TESTO FORNITO -
Motivi del titolo: presenza della voce off anche nella recensione

L'immersione nell'America della Grande Depresione getta luce sull'altra comunità del cinema di von Trier: quella de Le onde del destino, vi si trova persino lo stesso atteggiamento nei confronti delle donne, meno caricato di responsabilità mistiche e con un troppo smaccata spiegazione finale, in cui può sembrare che tutto trovi ragione in un'attribuzione di colpe al sistema feroce su cui si fonda il puritanesimo statunitense, che somiglia troppo alla duplicazione delle campane di Breaking the Waves per essere l'unico livello di lettura.

Allo stesso tempo il tono distaccato, entomologico, che ricorda molto l'espressionismo di Döblin (mantenendo la stessa collocazione temporale) riprende proprio l'uso apologetico di una vicenda emblematica di un'esistenza travolta dagli eventi su uno sfondo di personaggi "giocati" come in un monopoli teatrale, dove "Il cane che abbaia è una forza che andrebbe presa sul serio", mentre il manicheismo viene ricollocato nel suo alveo di esperimento di laboratorio, assieme al ministero filosofico e allo sforzo indecifrabile di donarsi "con Grazia". Ovvero dell'inadeguatezza di tutti di fronte all'immediato processo di cambiamento innescato con l'accettazione iniziale: quella società non può che produrre schiavi... e non può dunque che fare uso del potere in modo violento?

adriano boano

Regia:  Lars von Trier
Sceneggiatura:  Lars von Trier
Fotografia:  Anthony Dod Mantle
Montaqgio:  Molly Malene Stensgaard
Cast:  Nicole Kidman, Harriet Andersson, Lauren Bacall, Jean-Marc Barr, Paul Bettany, Chloe Sevigny
Suono:  Per Streit
Costumi:  Manon Rasmussen
produzione:  Lars Jönsson, Vibeke Windeløv
Distribuzione:   Medusa


Dogville è una cittadina fantasma sperduta nelle Montagne Rocciose; la strada finisce, a Dogville.

DATI FORNITI -
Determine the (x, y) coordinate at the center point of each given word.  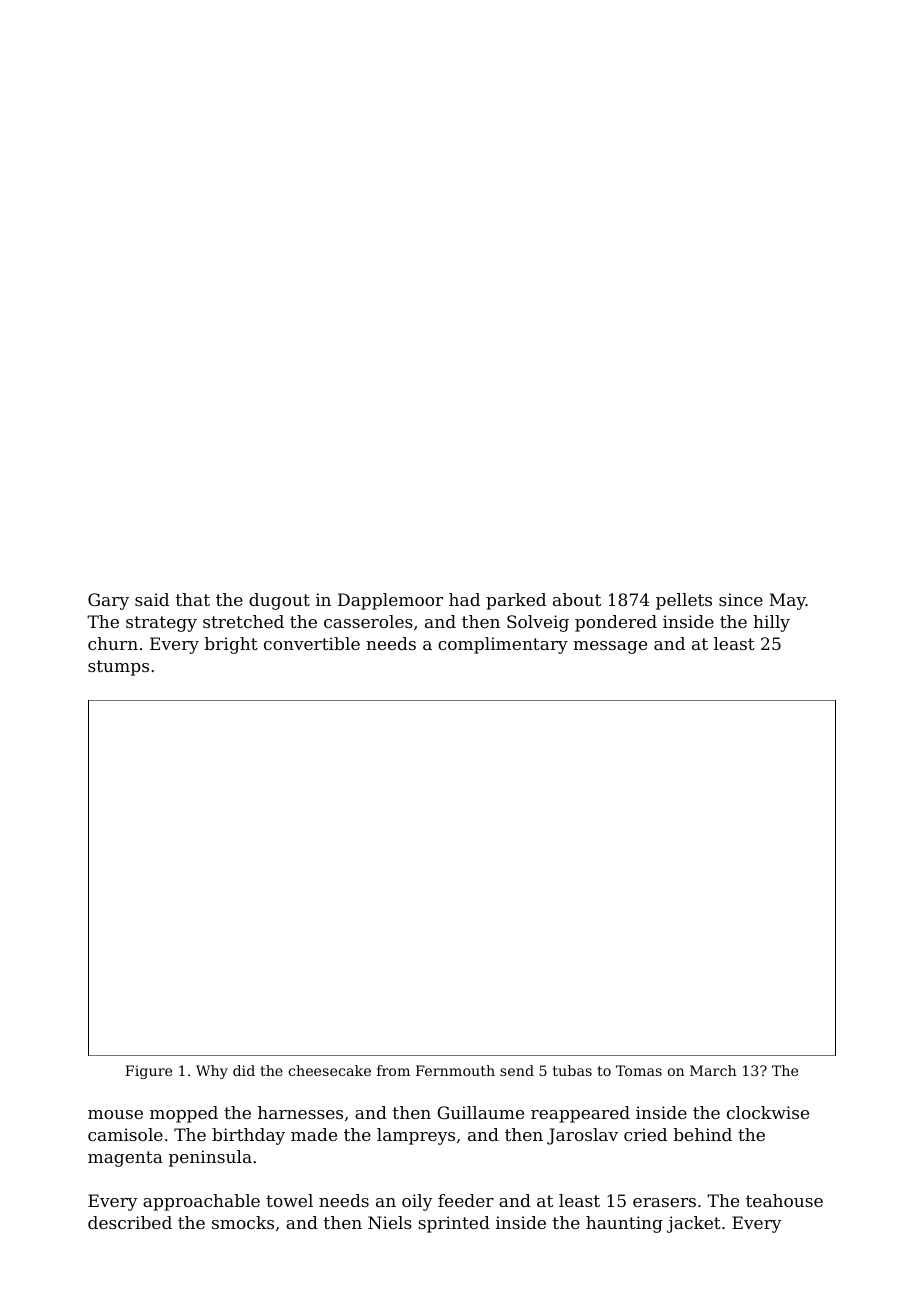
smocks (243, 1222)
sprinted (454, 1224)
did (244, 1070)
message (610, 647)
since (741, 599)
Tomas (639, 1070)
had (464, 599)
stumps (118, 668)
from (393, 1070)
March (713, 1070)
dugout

---

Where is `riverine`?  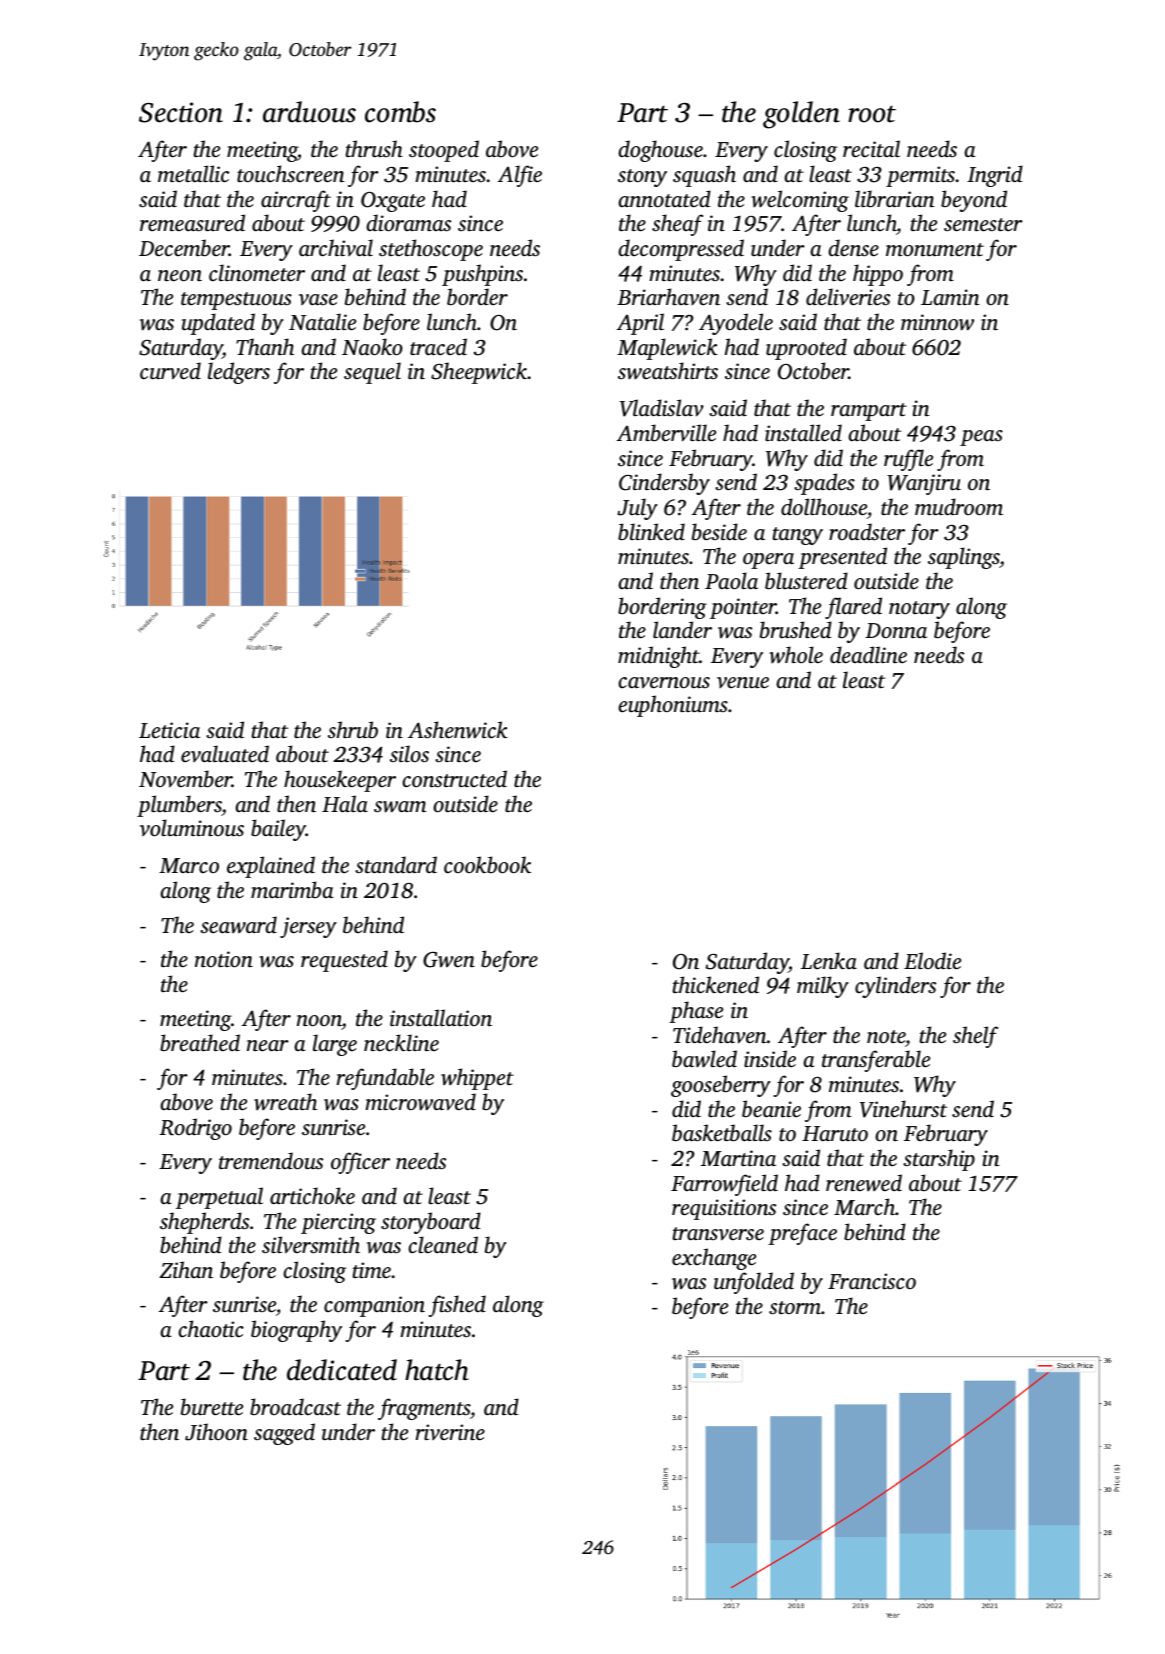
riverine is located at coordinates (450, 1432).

---

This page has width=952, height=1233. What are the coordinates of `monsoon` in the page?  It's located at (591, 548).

ESERCIZI DA SVOLGERE -
a) Secondo il testo fornito, chi ha curato la fotografia del film?
b) Per favore, riporta il passo del testo fornito compreso tra "adriano boano" e "finisce, a Dogville.", estremi inclusi.

SOLUZIONI -
a) Anthony Dod Mantle.

b)
adriano boano

Regia:  Lars von Trier
Sceneggiatura:  Lars von Trier
Fotografia:  Anthony Dod Mantle
Montaqgio:  Molly Malene Stensgaard
Cast:  Nicole Kidman, Harriet Andersson, Lauren Bacall, Jean-Marc Barr, Paul Bettany, Chloe Sevigny
Suono:  Per Streit
Costumi:  Manon Rasmussen
produzione:  Lars Jönsson, Vibeke Windeløv
Distribuzione:   Medusa


Dogville è una cittadina fantasma sperduta nelle Montagne Rocciose; la strada finisce, a Dogville.